Почему именно 16-летний Михаил Романов стал родоначальником династии, правившей Россией на протяжении трех столетий?

52_1.jpg

Алексей Кившенко. «Призвание на царство Михаила Федоровича Романова (Депутация от Земского собора)». 1880 г.

400 лет назад Земский собор, созванный после освобождения Москвы ополчением Кузьмы Минина и Дмитрия Пожарского, избрал новым государем всея Руси Михаила Романова, сына патриарха Филарета, находившегося в польском плену. Это произошло 21 февраля 1613 года (по новому стилю — 3 марта). 14 (24) марта избранный царь, находившийся в тот момент в Ипатьевском монастыре под Костромой, с разрешения своей матери, инокини Марфы, дал официальное согласие занять российский престол. 11 (21) июля 1613 года его торжественно короновали в Кремле.

Нормализация по-московски 

*Федор I Иоаннович, третий сын Ивана IV Грозного и царицы Анастасии Романовны, последний из династии Рюриковичей, не оставил наследников.

С тех пор как в 1598 году в России не осталось наследников на престол по праву родства*, царей, начиная с Бориса Годунова, избирали Земским собором. Правда, это весьма отдаленно напоминало современные выборы. Скорее, речь шла об утверждении единственной, заранее известной кандидатуры. Так получилось и на Земском соборе 1613 года: те, кто участвовал в итоговом голосовании, высказали свое мнение единогласно.

Бытующее до сих пор представление, что это был едва ли не самый представительный Земский собор за всю историю России, — во многом миф. Действительно, число его участников было достаточно велико, к тому же это один из очень немногих случаев, когда в соборе участвовали казаки и крестьяне.
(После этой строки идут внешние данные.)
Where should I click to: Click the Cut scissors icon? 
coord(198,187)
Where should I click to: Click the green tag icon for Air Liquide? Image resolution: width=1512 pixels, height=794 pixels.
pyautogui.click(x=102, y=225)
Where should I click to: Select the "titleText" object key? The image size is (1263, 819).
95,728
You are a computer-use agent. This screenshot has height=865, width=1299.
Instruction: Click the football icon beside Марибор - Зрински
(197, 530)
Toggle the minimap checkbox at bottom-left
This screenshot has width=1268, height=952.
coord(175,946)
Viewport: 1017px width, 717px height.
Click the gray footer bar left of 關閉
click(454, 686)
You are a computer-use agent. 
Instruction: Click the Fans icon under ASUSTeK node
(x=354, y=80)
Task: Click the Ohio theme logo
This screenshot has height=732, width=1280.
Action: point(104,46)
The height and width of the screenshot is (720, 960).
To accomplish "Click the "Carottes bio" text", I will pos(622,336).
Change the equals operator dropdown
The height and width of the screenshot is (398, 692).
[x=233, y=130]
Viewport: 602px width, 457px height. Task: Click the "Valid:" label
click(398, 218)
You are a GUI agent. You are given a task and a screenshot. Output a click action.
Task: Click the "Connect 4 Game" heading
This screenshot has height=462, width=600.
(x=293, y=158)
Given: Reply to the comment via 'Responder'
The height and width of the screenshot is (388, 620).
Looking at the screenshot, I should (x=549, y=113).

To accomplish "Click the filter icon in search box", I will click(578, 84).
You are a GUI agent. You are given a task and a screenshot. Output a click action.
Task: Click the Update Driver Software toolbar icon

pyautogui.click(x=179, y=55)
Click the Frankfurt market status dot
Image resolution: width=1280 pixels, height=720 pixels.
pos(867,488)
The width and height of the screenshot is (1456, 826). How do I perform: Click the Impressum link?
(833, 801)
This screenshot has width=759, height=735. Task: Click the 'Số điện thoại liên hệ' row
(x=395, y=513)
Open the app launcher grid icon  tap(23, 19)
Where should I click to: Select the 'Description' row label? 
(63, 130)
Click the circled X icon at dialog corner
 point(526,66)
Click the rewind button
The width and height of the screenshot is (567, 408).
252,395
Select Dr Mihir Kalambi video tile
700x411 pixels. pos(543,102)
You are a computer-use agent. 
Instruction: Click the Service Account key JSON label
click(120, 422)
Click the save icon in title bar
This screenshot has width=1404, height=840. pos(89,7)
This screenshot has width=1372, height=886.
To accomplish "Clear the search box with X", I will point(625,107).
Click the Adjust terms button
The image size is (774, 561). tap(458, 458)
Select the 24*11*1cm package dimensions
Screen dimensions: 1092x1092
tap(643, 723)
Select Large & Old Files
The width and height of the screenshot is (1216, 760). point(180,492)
Однако представительство российских территорий было далеко не полным: многие боялись ехать в Москву, когда на дорогах бесчинствовали шайки разбойников, у кого-то не было средств, третьи, как например жители Астрахани, просто еще не знали, что в Москве победило народное ополчение, и хранили лояльность давно убитому Лжедмитрию II.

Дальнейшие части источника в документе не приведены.